The testimonial injustice is attributed to in Fricker’s argument ‘speaker qualifies as a special case; the regular case of testimonial injustice, for Fricker, ‘remains such as a matter of credibility deficit and not credibility excess’ (Fricker 2007, 21). However, building credibility here does not depend only on individual subjectivity, rather one has to look at holistically at the larger historical-social relations and contexts in which either credibility deficit or credibility excess are built. In such an analysis one, also need to pay attention to social imaginary, ‘a repository of collectively shared images and scripts’ that it operational in a given context, here in the context of international development cooperation. Medina gives social imaginary a prominent place and highlights this notion as it plays double role in instituting epistemic injustice. One side it can render certain things highly visible and another side it can make others implausible and nearly invisible, thus contributing to hermeneutical injustice. In the same vein, it also induces testimonial injustice by establishing unjust patterns of credibility excesses and deficits (Medina 2011, 27). Social imaginary has the capacity to rank someone in epistemic terms with high credibility while other deficit credibility, in this process it facilitates, sustains, naturalises and legitimises hierarchical epistemic relations.

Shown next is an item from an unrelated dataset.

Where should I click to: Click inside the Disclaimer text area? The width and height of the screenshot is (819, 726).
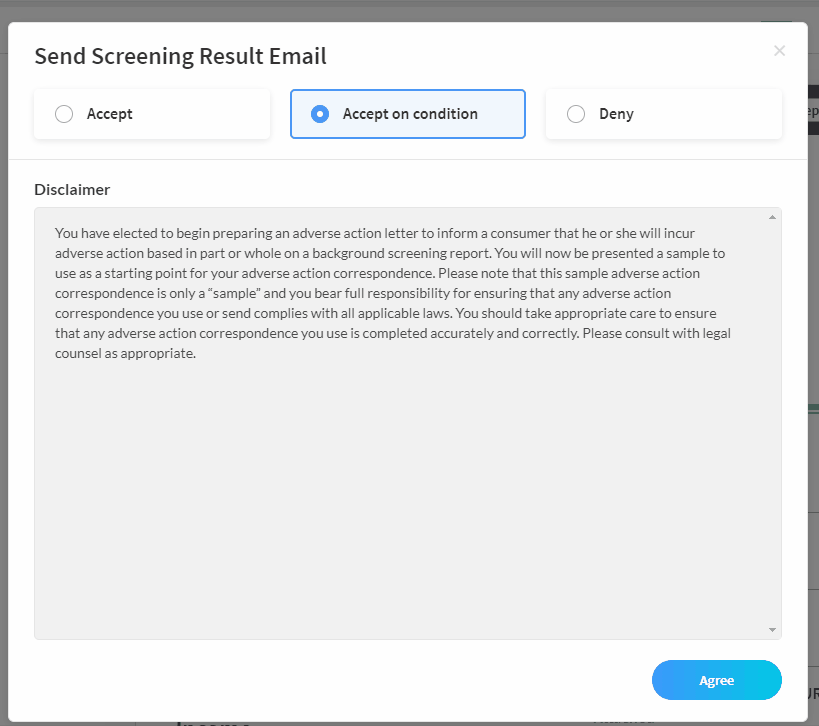[400, 450]
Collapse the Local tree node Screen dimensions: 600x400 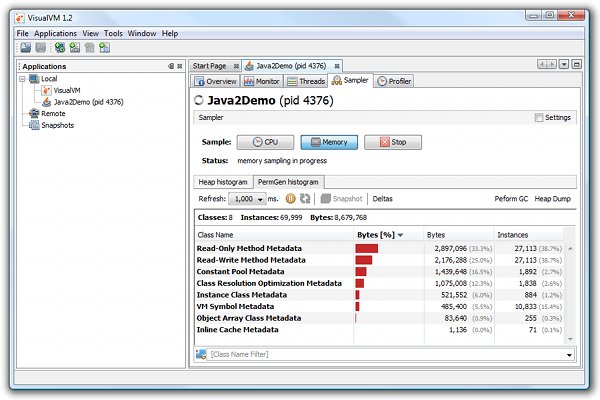pyautogui.click(x=23, y=78)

While investigating empirically and translating epistemic injustice in the context of Development Cooperation, Koch highlights this field as an ‘inter and transnational area of political-economic business through which states provide assistance to other states, mainly in the form of financial resources and knowledge-related activities, such as capacity building and expert advice’ (480). However, the dependency that is created in this kind of international cooperation process is not mutual dependency but dependency of third world countries on the western/northern world that sustains and legitimises the economic, cultural and of course the epistemic domination over eastern/southern world. The scholar presents the development aid as a field without any contradictions in terms of economic dependency. In Escobar’s words development has been the primary mechanism through which the Third World has been imagined and imagined itself, thus marginalizing or precluding other ways of seeing and doing (Escobar 1995).

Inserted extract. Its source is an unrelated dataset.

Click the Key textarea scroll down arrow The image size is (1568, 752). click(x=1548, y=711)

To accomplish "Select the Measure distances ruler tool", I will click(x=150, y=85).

In international aid, cooperation between local or national and global or international is one of the key features that has been emphasised. Nevertheless, in the recent decades ‘partnership’ in international aid prevailing in policy circles and earmarked the formal role of responsibilities of various actors both global and local. However, the relationship continues to be hierarchical. In terms of sharing of knowledge, various international institutions have emphasised on giving importance to local knowledge and mutually learning and sharing of knowledge rather transferring it unilaterally from global to local. In other words, partnership discourse emphasised on agency of southern partners without addressing the power asymmetries in international political economy.
Koch attempts to empirically examine Fricker’s two essential elements i.e. testimonial injustice with the help of expert’s interviews that she carried out in South Africa and Tanzania, namely, a speaker unfairly receives a deficit of credibility, and this happens due to identity-prejudice operating in the hearer’s judgment. It was amply clear through the expert’s interview that many of the interviewee’s explained that they were subjected to credibility-deficit practices, which resulted in epistemic injustice cumulatively. Through interview, Koch establishes that the local experts experience acute credibility deflation in interaction with international experts that are affiliated to donor organisations. The space that the local expert’s occupy in sharing local knowledge has little or no weightage in designing the development planning.

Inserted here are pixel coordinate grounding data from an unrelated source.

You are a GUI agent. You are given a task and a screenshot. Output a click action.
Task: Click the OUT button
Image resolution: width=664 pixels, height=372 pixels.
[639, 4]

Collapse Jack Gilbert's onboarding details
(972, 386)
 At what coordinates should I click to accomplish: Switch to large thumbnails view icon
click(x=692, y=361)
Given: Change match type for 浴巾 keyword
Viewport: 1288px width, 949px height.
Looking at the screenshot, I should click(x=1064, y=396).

It is clear that there is a kind of division of labour between local/national experts and foreign/international experts. The terms of interaction between these two is of hierarchical subordinating local expertise to the international expert’s knowledge. In the particular case that Koch mentions of the development strategies that was developed by ministerial and academic experts from Tanzania were rejected by donors, the known reason for the rejection was not that the development strategy was inferior but simply the local experts developed it. In their view, the rejection was not because of its content, but due to the fact that ‘locals’ had drafted them. The development strategies developed by local experts are not only rejected but there are instances where donor advisors make derogatory assessments/comments against the strategy reports prepared by the local experts. Climax of this derogatory attitude reaches in the assumptions that ‘local actors unable to perform without external support. It indicates this attitude is linked with the origin of the epistemic agent involved i.e. the local expert’s. While origin of the agent, associated social imaginary play an important role, the professional experience, and situated epistemic privilege of the local agents doesn’t count as consequence of discriminatory social imaginary for only being local, thus epistemically lesser. It indicates that experts from ‘the aid receiving countries are subjected to discriminatory credibility judgment based on their identity and that this seems to happen not incidentally but systematically. Koch says ‘The accounts presented above indicate that experts from within the aid-receiving countries are subject to discriminatory credibility judgment. The credibility deficit ‘local’ experts suffer is inherently linked with the credibility excess ‘international’ experts receive in aid circles, they are considered more knowledgeable and more competent to deal with the challenges at stake.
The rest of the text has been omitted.